### Data Inspection 101
1. Have you fixed all the problems that emerged during the loading of the data?
1. Are you sure that no serious errors were made at the data collection stage (for example, leading to data loss)?
1. If there are measurement errors, are they small enough to be neglected?
1. Does the head and tail of the dataset look as expected?
1. Are the data types correct? If using Pandas DataFrames, check `info()`.
1. Can you drop some columns simply based on common sense?
1. Are there duplicate observations in your dataset?
1. Does the min and max value of any variable reveal technical issues with the data? If using Pandas DataFrames, check `describe()`.
### Domain and Time
1. Can you embed indicators for event types and/or special domain events in your observations?
1. Should you extract timing data from any available date/time metadata?
### Missing Values
1. How are the missing values encoded in your data? (0, `null`, `NA`, some string, etc.)
1. Have you found any missing values?
1. If yes, how do you handle them? Do you drop missing values (`dropna()`), perform a generic imputation and replace missing values with that (`fillna()`), or predict missing values for each instance (`sklearn.impute`)? [Handling missing values in Pandas](Handling%20missing%20values%20in%20Pandas.md) explains how to do this in Python.
### Dataset Structure
1. Are the features in columns and observations in rows? Does each feature have its dedicated column?
1. Do you have enough observations for the training and evaluation given the candidate models?
1. If not, is it reasonable to use data augmentation or do you need to collect more data points?
### String Handling
1. Do the first and last few strings, if ordered alphabetically or by length, look good?
1. Are there typos or unwanted variation in any string variables?
1. Are any string values convertible to categorical factor levels?

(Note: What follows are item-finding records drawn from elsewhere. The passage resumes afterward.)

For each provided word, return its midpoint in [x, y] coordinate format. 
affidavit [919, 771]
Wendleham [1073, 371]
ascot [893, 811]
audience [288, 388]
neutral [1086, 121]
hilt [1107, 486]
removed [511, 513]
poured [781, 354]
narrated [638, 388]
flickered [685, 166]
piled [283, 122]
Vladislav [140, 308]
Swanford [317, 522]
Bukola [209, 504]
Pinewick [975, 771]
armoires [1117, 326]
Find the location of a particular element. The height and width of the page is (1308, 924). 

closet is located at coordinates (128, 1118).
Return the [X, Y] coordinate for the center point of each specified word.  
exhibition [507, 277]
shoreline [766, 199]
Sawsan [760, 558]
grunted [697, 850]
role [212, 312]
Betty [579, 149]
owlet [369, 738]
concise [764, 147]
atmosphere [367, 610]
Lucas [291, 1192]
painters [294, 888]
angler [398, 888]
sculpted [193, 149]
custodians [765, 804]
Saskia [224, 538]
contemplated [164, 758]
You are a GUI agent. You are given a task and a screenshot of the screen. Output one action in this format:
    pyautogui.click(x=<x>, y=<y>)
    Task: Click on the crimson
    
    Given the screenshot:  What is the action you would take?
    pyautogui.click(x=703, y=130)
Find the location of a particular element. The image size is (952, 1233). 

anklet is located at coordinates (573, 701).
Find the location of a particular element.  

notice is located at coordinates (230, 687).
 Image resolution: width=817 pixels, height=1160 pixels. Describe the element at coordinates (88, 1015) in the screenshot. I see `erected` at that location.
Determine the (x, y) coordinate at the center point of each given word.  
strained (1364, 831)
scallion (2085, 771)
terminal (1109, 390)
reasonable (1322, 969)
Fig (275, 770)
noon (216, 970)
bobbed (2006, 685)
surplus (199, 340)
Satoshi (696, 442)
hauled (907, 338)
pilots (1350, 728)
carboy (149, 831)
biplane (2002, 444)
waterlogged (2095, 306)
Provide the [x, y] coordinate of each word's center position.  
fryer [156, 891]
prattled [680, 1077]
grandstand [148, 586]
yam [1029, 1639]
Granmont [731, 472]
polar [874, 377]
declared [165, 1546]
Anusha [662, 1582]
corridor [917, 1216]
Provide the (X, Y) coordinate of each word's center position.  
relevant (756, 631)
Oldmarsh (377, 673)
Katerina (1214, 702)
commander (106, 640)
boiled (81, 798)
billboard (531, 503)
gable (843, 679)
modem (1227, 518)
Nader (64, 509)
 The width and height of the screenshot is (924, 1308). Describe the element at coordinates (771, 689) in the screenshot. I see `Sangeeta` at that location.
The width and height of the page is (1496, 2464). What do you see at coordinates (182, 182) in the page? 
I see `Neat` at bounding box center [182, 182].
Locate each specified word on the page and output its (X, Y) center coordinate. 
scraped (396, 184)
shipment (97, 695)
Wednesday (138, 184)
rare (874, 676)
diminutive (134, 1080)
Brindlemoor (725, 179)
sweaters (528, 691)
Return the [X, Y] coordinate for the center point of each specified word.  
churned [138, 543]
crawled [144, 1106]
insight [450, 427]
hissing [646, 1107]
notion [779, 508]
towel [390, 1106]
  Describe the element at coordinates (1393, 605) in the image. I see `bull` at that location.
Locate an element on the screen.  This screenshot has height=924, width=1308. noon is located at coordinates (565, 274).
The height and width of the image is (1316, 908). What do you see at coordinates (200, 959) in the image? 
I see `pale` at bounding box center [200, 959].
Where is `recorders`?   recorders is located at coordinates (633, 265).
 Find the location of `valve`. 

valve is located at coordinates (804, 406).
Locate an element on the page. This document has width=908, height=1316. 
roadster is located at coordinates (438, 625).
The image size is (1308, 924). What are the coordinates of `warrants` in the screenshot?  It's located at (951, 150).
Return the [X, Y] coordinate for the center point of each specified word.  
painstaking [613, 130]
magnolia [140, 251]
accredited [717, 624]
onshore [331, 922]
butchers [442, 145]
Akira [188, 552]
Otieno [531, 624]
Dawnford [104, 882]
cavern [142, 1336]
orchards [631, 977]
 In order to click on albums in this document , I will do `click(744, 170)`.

1. Are there any text strings that are more frequent than expected?
1. If you (still) have plain-text variables: Will you extract keywords, calculate an embedding, or standardize the texts with a language model?
### Distribution Analysis
1. Have you checked all variables for the presence of outliers? Are the outliers reasonable and in a plausible range? If not, can you trust them, validate their correctness, or do you need to drop them?
1. Have you checked the data for constant features or near-zero variance features? Can you drop them?
1. Have you plotted all continuous and categorical variables, including the response? Review [this Seaborne tutorial](https://seaborn.pydata.org/tutorial/distributions.html) for inspiration on plotting univariate distributions (consider combining a histogram, a [strip plot](https://seaborn.pydata.org/generated/seaborn.stripplot.html), and a box plot side-by-side to fully explain a distribution).
1. Are the continuous variables approximately normally distributed? If not, how do you handle that distribution?
1. If you plan on doing classification, is there any class imbalance, and how do you plan to handle that?
1. Is it necessary to scale any explanatory or response variables (for use in neural nets, clustering, etc.)? If yes, what scaler will you use (log, standard, min/max, etc.)?
1. Have you reviewed the absolute and relative value counts in categorical predictors? Should some sparse categories be united?
### Correlations
1. Are the data points mutually independent and identically distributed (i.i.d.)?
1. Have you looked at contingency tables of any two pairs of categorical variables?
1. Have you looked at the [correlation (scatter) matrix](Spot%20correlations%20with%20a%20Pandas%20Scatter%20Matrix.md) of the explanatory variables?
1. Have you plotted scatter plots of explanatory with the *response* variables? Review the [Seaborn distribution visualization tutorial for bivariate distributions](https://seaborn.pydata.org/tutorial/distributions.html#visualizing-bivariate-distributions) for inspiration.
1. Have you [calculated the correlation](Measuring%20Correlations.md) of any visually correlated explanatory variables with the response(s)?
1. Can you remove redundant explanatory variables with high correlation?
1. Is it reasonable to combine existing features? (km/h, rooms/square_meters, area, etc.)